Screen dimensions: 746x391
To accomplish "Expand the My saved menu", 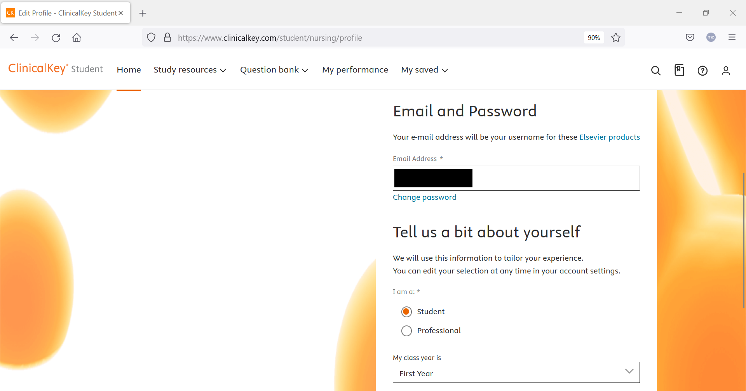I will (x=424, y=70).
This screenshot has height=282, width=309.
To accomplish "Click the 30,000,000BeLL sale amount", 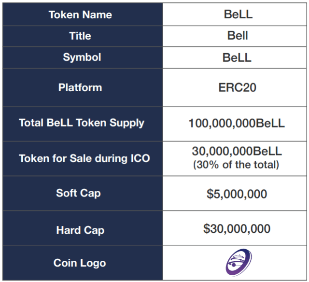I will click(237, 151).
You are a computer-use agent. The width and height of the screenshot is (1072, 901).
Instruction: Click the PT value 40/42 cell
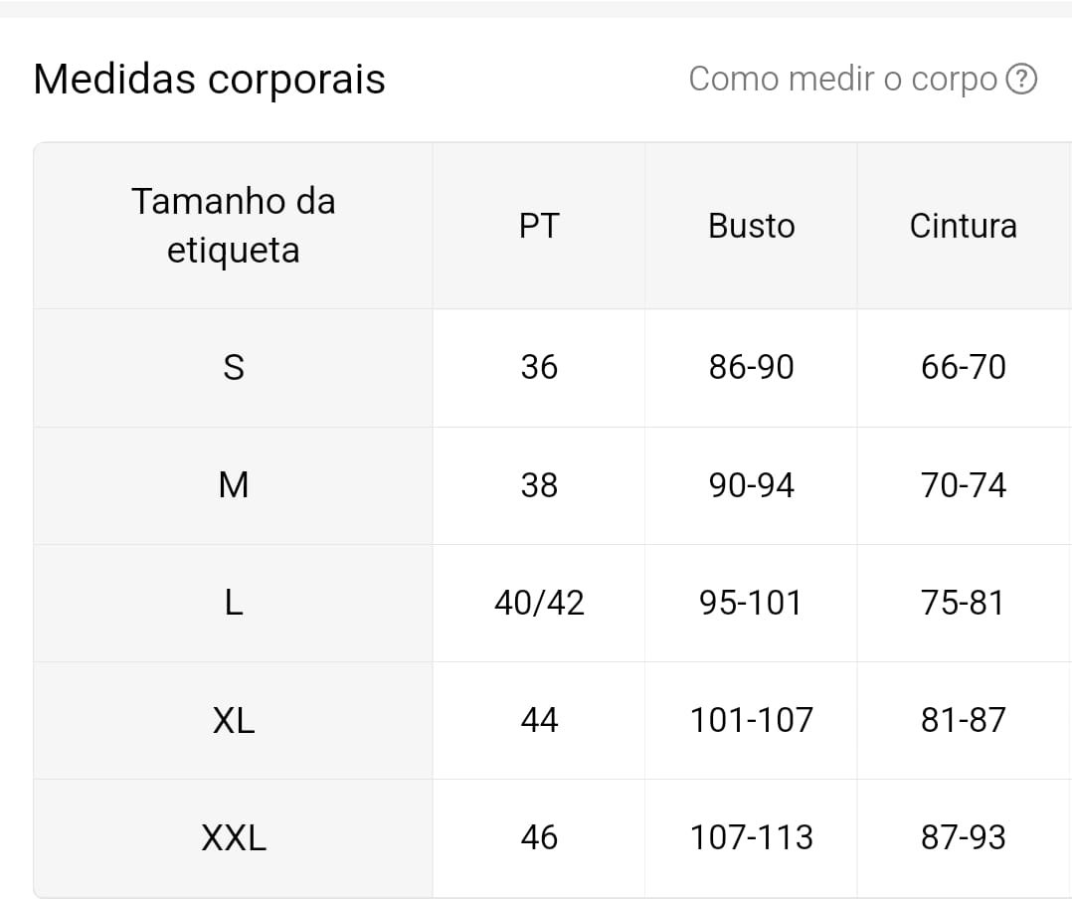coord(539,603)
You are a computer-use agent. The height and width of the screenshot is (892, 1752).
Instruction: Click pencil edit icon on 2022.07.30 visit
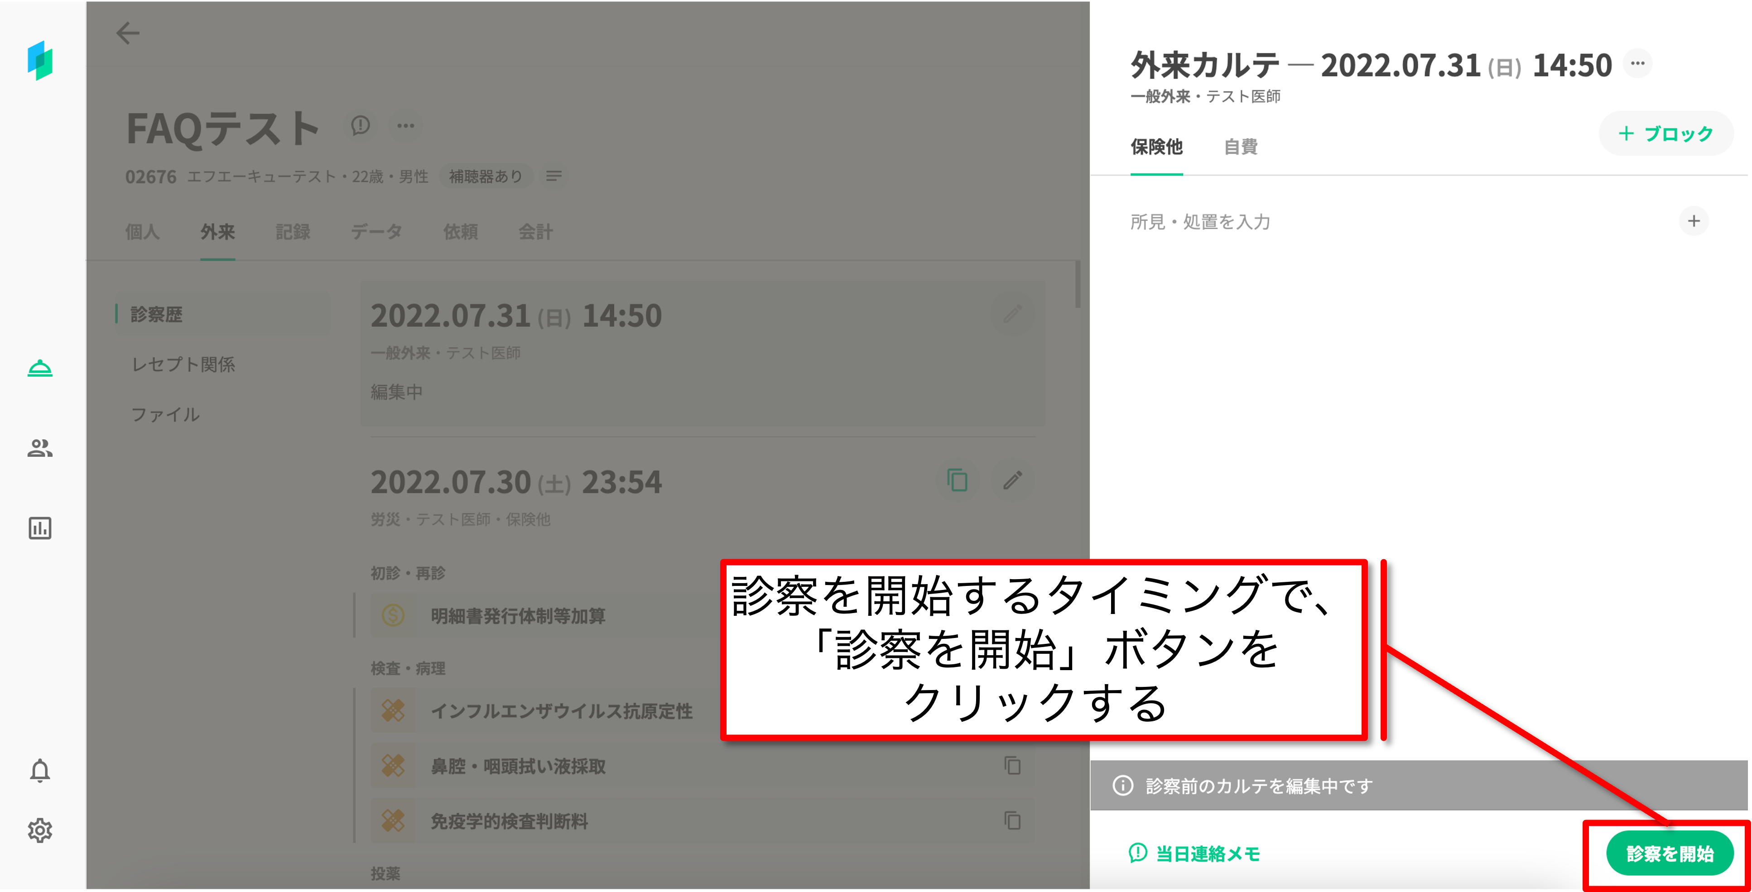point(1012,480)
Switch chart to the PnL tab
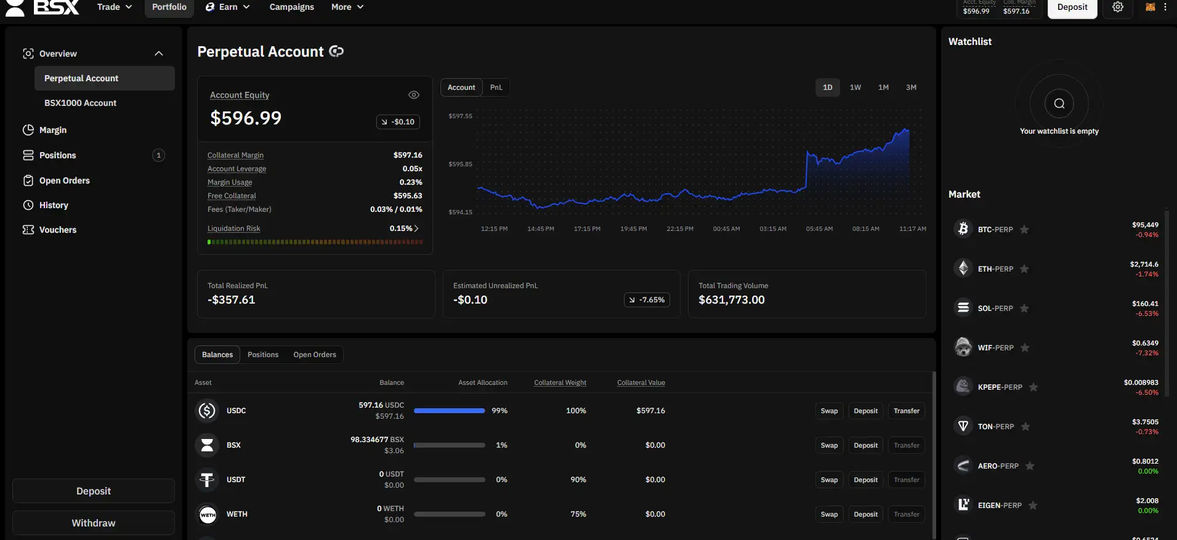 pos(496,87)
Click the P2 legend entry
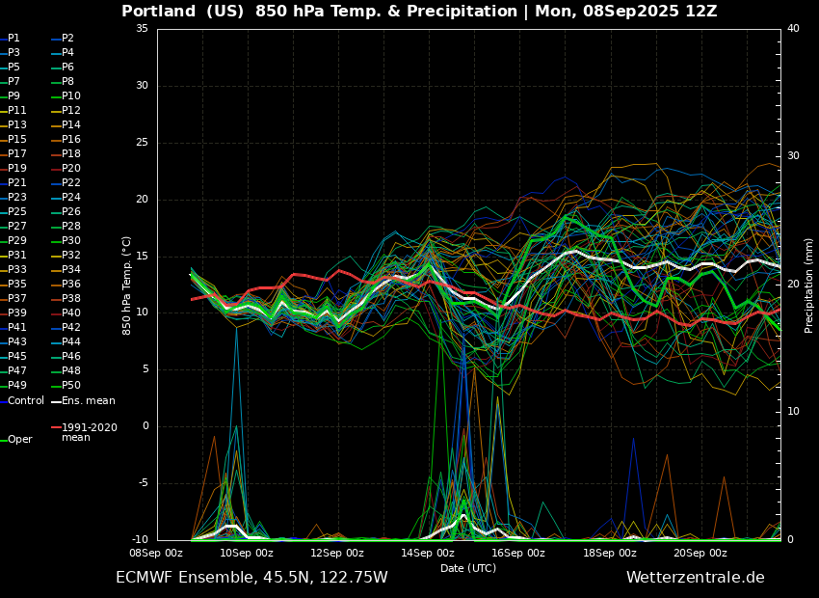 (67, 39)
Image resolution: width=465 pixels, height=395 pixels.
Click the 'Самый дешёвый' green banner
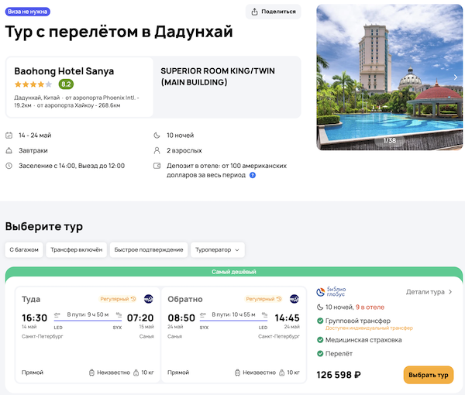(233, 272)
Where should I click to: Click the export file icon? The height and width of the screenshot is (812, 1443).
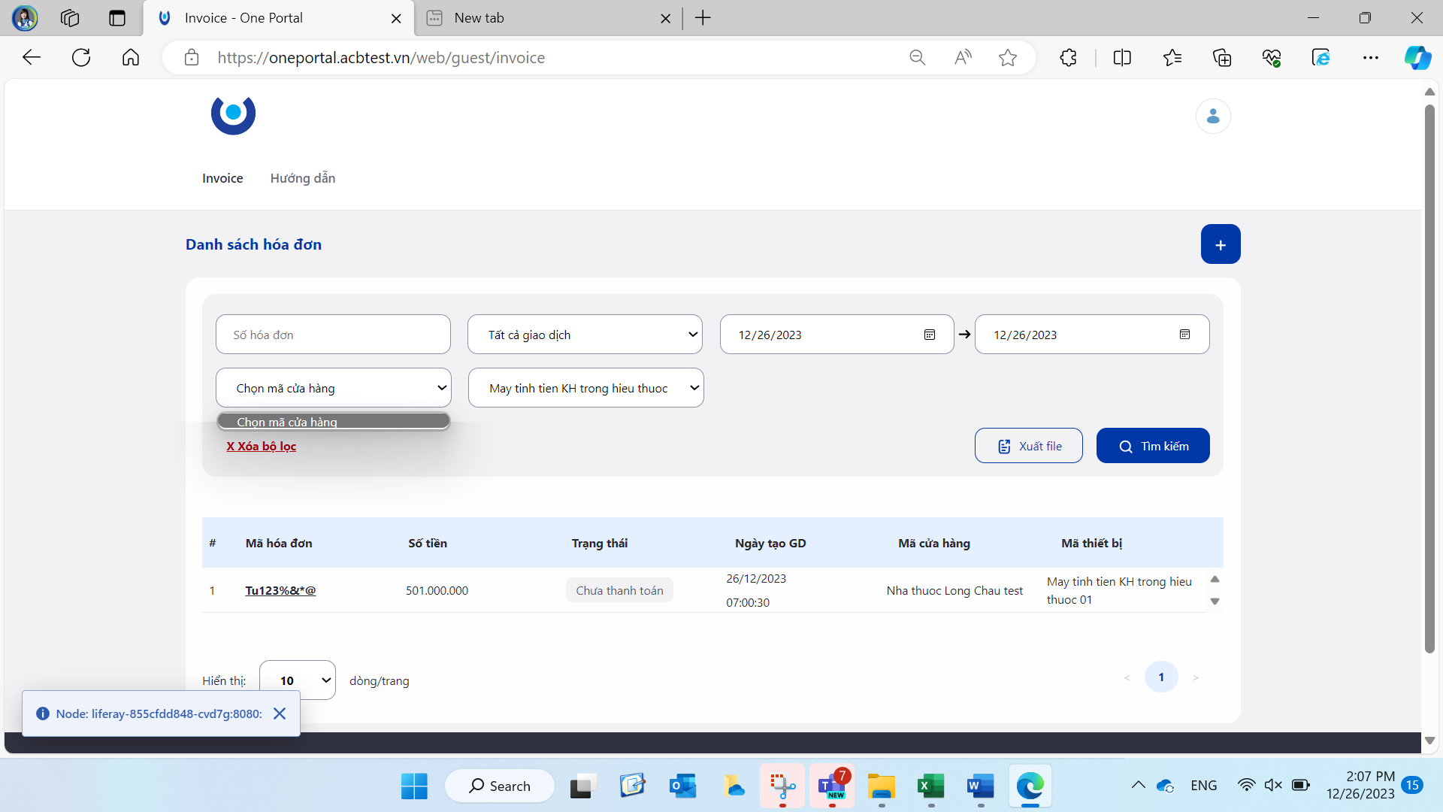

- Exercise objective
Rewrite the lines above, starting at the one containing "Switch chart to the PnL tab" and ending at the final line, with "legend entry" replaced by "legend label" and nothing else changed. Leave the pictures out of your answer.

- Task output
Switch chart to the PnL tab
 pos(496,87)
Click the P2 legend label
 (67, 39)
Image resolution: width=465 pixels, height=395 pixels.
Click the 'Самый дешёвый' green banner
(233, 272)
Where should I click to: Click the export file icon? The height and width of the screenshot is (812, 1443).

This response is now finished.